Fahn: Probleme in der bayerischen Asylpolitik dulden keinen Aufschub

München. Die FREIEN WÄHLER fordern die Bayerische Staatsregierung in der heutigen Sitzung des Bayerischen Landtags auf, möglichst zeitnah eine Expertenanhörung zur Situation von Asylbewerbern in Bayern und der Weiterentwicklung der bayerischen Asylpolitik durchzuführen. Dr. Hans Jürgen Fahn, asylpolitischer Sprecher der FREIE WÄHLER Landtagsfraktion: „Im Interesse aller Beteiligten muss die Asylverfahrensdauer verkürzt und dazu das benötigte Personal aufgestockt werden. Die zentralen Probleme – von der Langzeitunterbringung in Gemeinschaftsunterkünften über die Verpflegungssituation bis hin zur langwierigen Antragsbearbeitung – sind hinlänglich bekannt, aber offenbar im Rahmen der bestehenden Asylpolitik nicht lösbar.“

Bei der Expertenanhörung sollen daher unter anderem der Ersatz der Essenspakete durch Bargeld oder Essensgutscheine, die Schaffung einer oder mehrerer neuer Erstaufnahmeeinrichtungen sowie die Lockerung des Arbeitsverbotes für Asylbewerber erörtert werden. Auch die Frage der Residenzpflicht, die Dauer des Aufenthaltes in Gemeinschaftsunterkünften, die Verkürzung der Asylverfahren durch Aufstockung des Personals sowie der von den FREIEN WÄHLERN unterstützte Fünf-Punkte-Forderungskatalog der Landräte an die Bayerische Staatsregierung müssten bei der Anhörung zur Sprache kommen, so Fahn. 
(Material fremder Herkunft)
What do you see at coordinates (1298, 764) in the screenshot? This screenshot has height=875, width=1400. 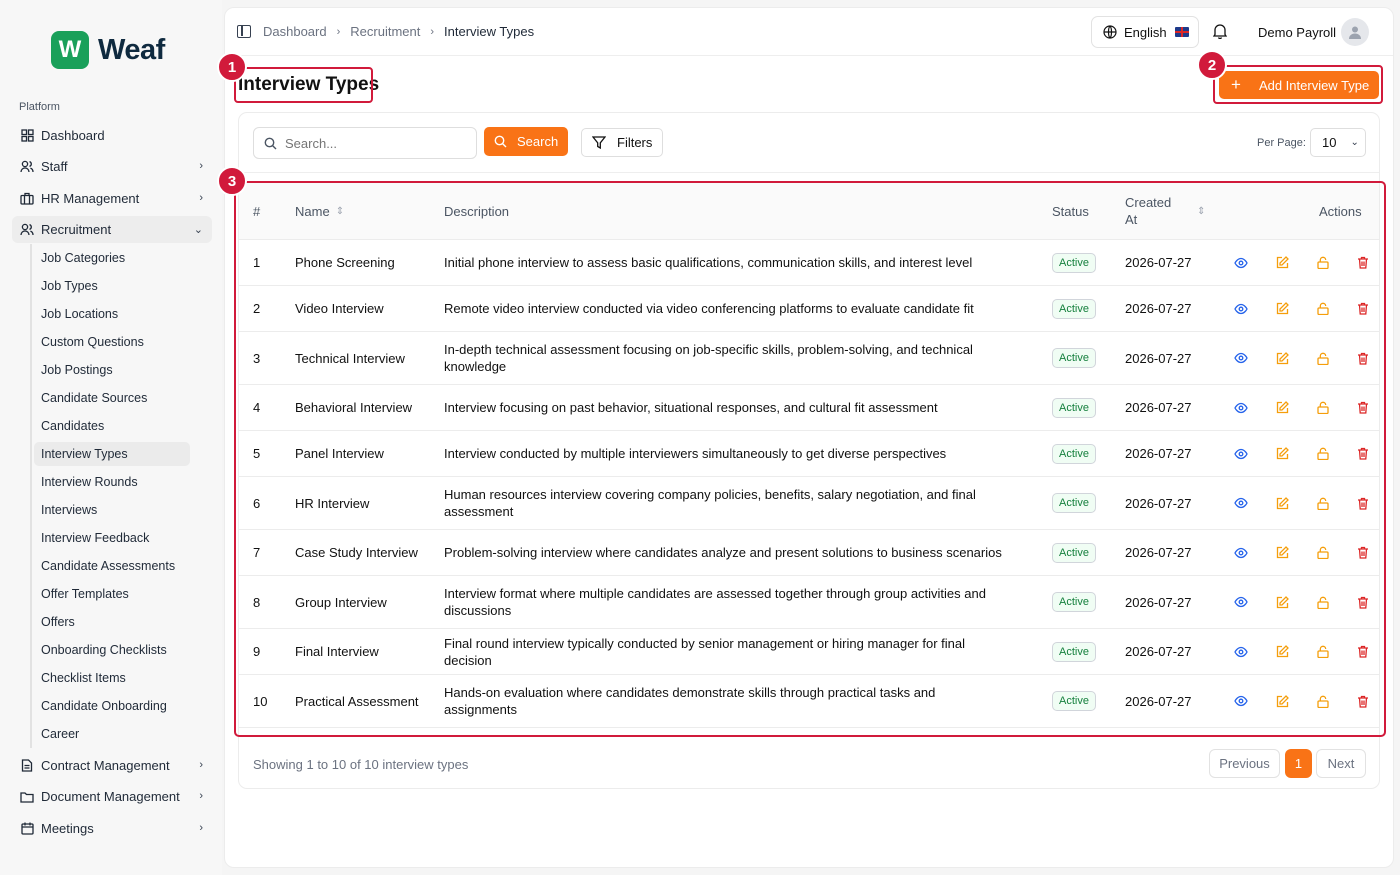 I see `page-1-button: 1` at bounding box center [1298, 764].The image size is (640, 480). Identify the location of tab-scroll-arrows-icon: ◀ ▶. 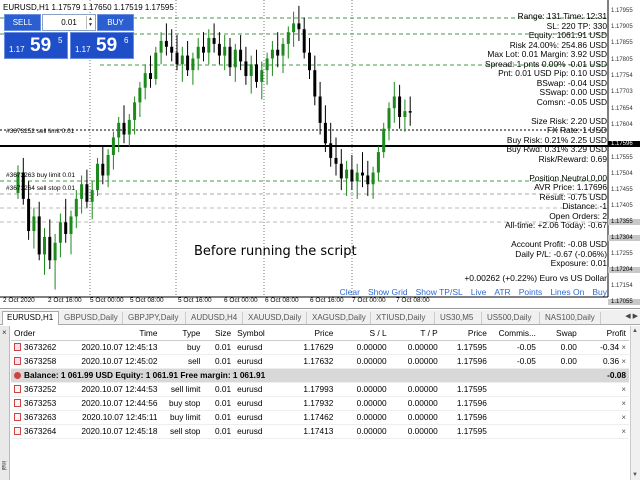
(632, 316).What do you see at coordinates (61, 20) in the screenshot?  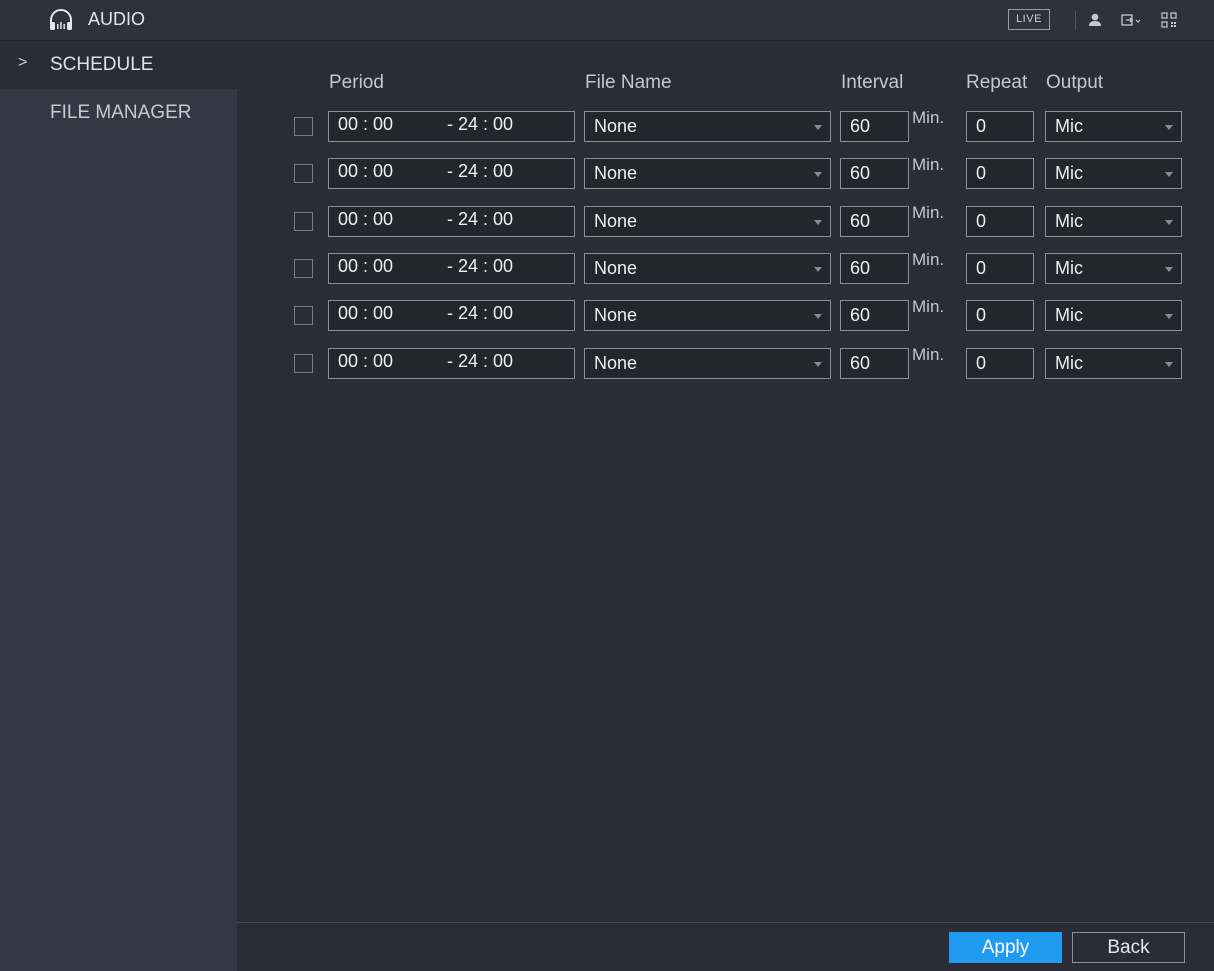 I see `headphones-icon` at bounding box center [61, 20].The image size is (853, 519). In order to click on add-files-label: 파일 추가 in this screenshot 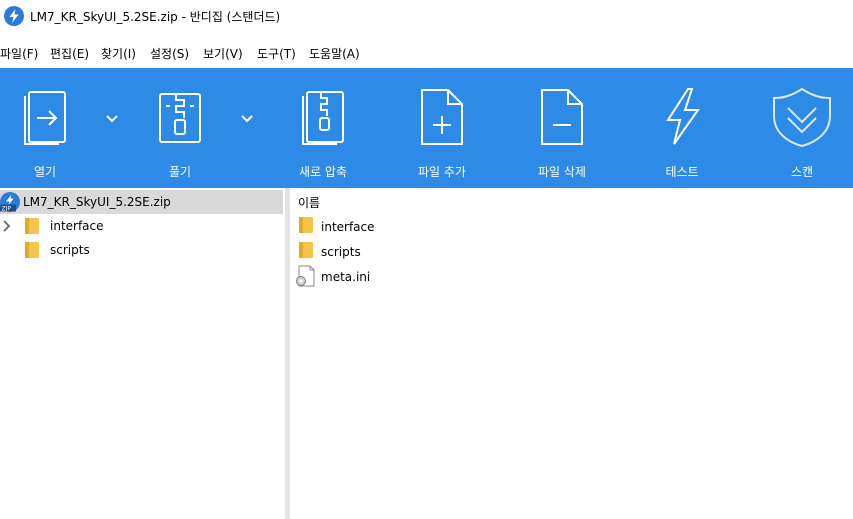, I will do `click(442, 172)`.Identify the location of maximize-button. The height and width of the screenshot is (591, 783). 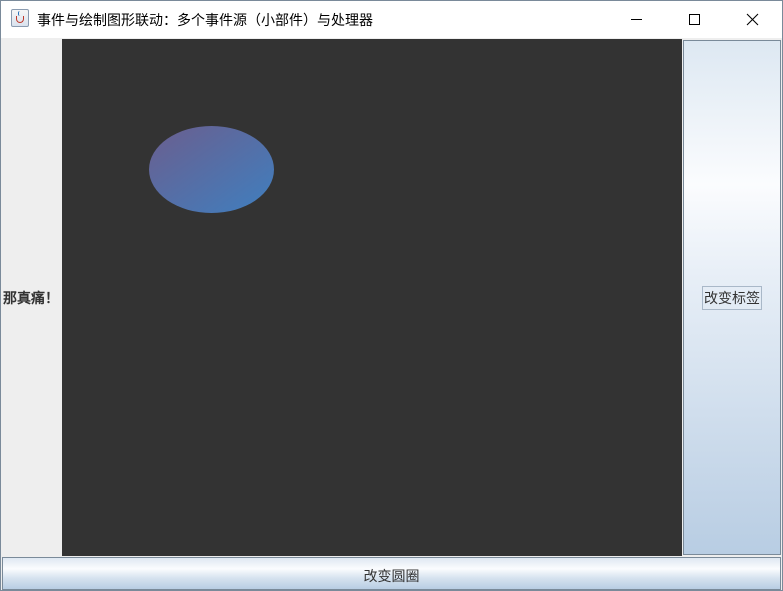
(694, 20).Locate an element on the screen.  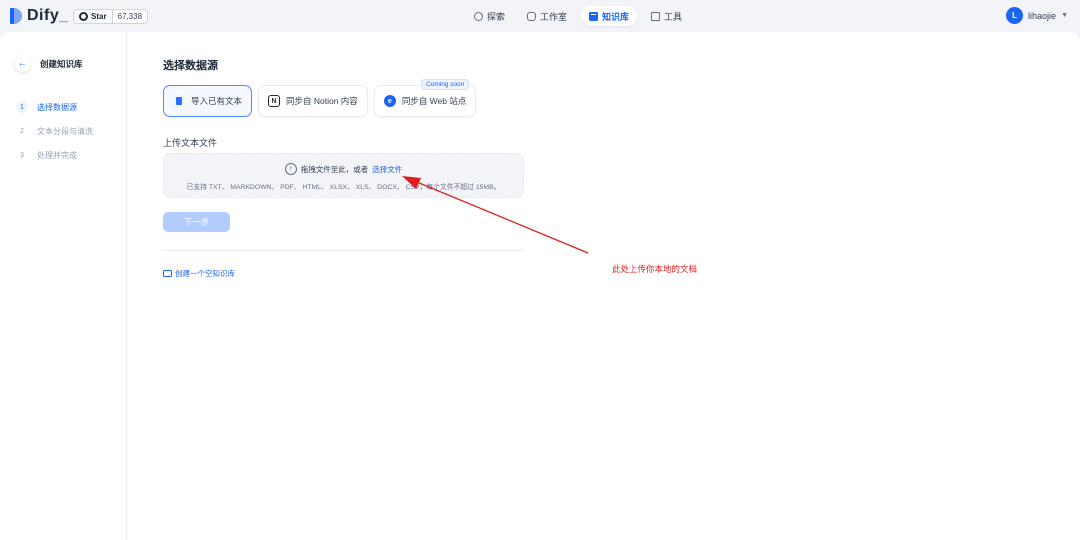
source-notion: N 同步自 Notion 内容 is located at coordinates (313, 101). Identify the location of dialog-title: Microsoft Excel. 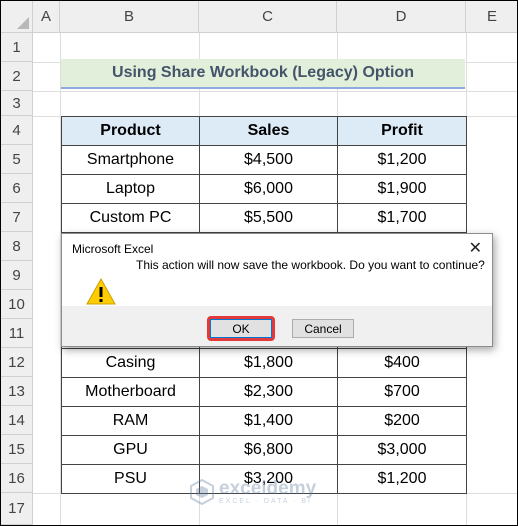
(113, 249).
Die FREIEN WÄHLER begrüßen die neue Offenheit von Staatsministerin Müller für eine humanere Asylpolitik in Bayern. Jetzt müssten aber auch Taten folgen. „Die von uns geforderte Expertenanhörung im zuständigen Ausschuss des Landtags ist hierzu ein wichtiger erster Schritt“, erklärt Fahn abschließend.